源文档:
美文网首页
爬拉勾网的数据分析职位

爬拉勾网的数据分析职位

作者: ygquincy | 来源:发表于2018-08-13 11:27 被阅读0次
    import requests
    import json
    from fake_useragent import UserAgent
    from multiprocessing import Pool
    from functools import partial
    import pymongo
    
    mongo_url = 'localhost'
    mongo_db = 'lagou'
    
    client = pymongo.MongoClient(mongo_url, connect=False)
    db = client[mongo_db]
    
    url = 'https://www.lagou.com/jobs/positionAjax.json?city={}&needAddtionalResult=false'
    ua = UserAgent()
    headers = {
        'Cookie': '',
        'Host': 'www.lagou.com',
        'Origin': 'https://www.lagou.com',
        'Referer': 'https://www.lagou.com/jobs/list_%E6%95%B0%E6%8D%AE%E5%88%86%E6%9E%90?labelWords=&fromSearch=true&suginput=',
        'User-Agent': ua.random
    }
    
    
    def get_page(page, city):
        postdata = {'fitst':'true',
                    'pn': page,
                    'kd': '数据分析'
                    }
        response = requests.post(url.format(city), data=postdata, headers=headers)

给定任务 1:
拉勾网爬虫代码里，MongoDB 的数据库名设成了什么？
给定任务 2:
请从拉勾网爬虫代码的最后一行之后接着往下写。

可用数据:
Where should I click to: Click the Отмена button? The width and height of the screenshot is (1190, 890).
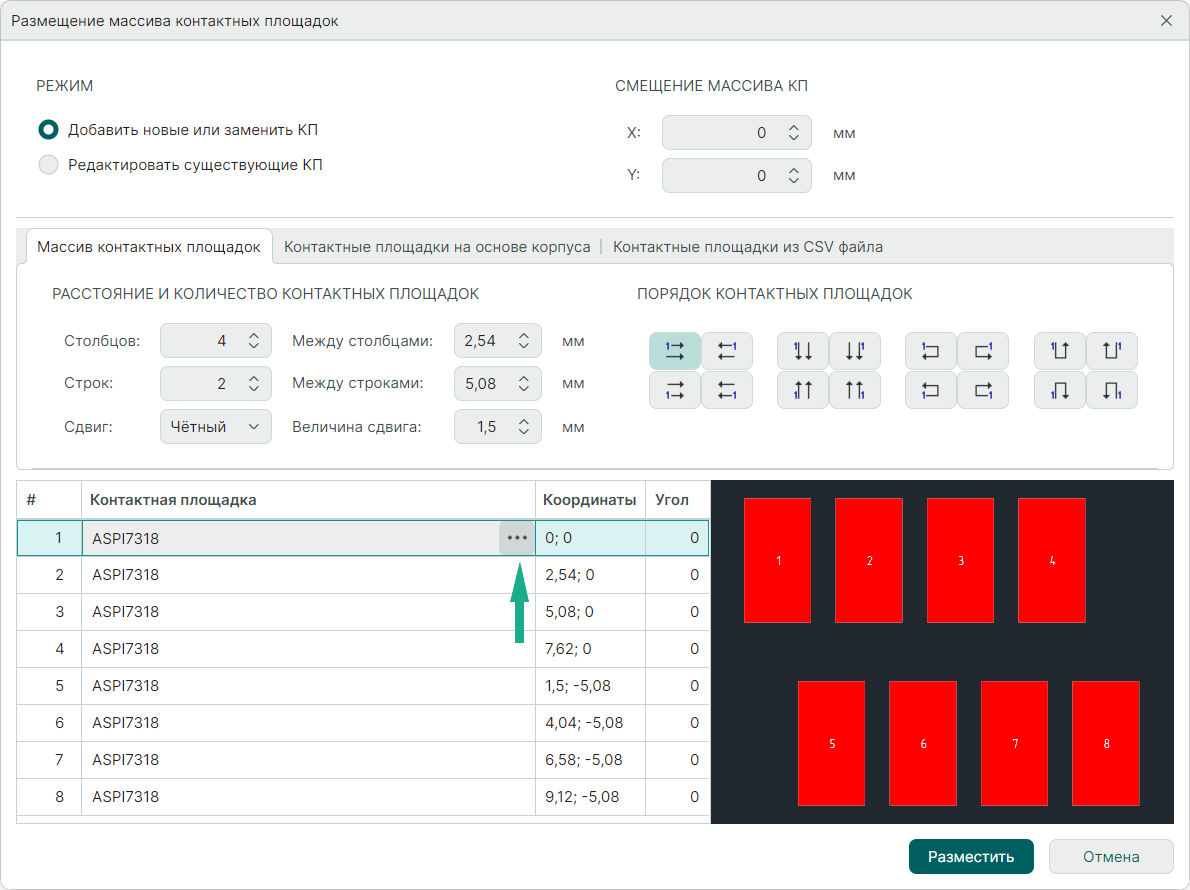pyautogui.click(x=1110, y=857)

任务输出 1:
lagou

任务输出 2:
        html = response.text
        return html
    
    def parse_page(html):
        # json转化为字典
        content = json.loads(html)
        results= content.get('content').get('positionResult').get('result')
        for item in results:
            company = item.get('companyFullName').strip()
            id = item.get('companyId')
            size = item.get('companySize')
            district = item.get('district')
            position = item.get('positionName')
            workyear = item.get('workYear')
            education = item.get('education')
            createtime = item.get('createTime')
            field = item.get('industryField')
            salary = item.get('salary')
            yield {'company':company,
                   'id':id,
                   'size':size,
                   'district':district,
                   'position':position,
                   'workyear':workyear,
                   'education':education,
                   'createtime':createtime,
                   'field':field,
                   'salary':salary
                   }
    
    def save_to_mongo(item):
        if db['数据分析'].insert(item):
            print('存储成功')
    
    
    def main(page, city):
        html = get_page(page, city)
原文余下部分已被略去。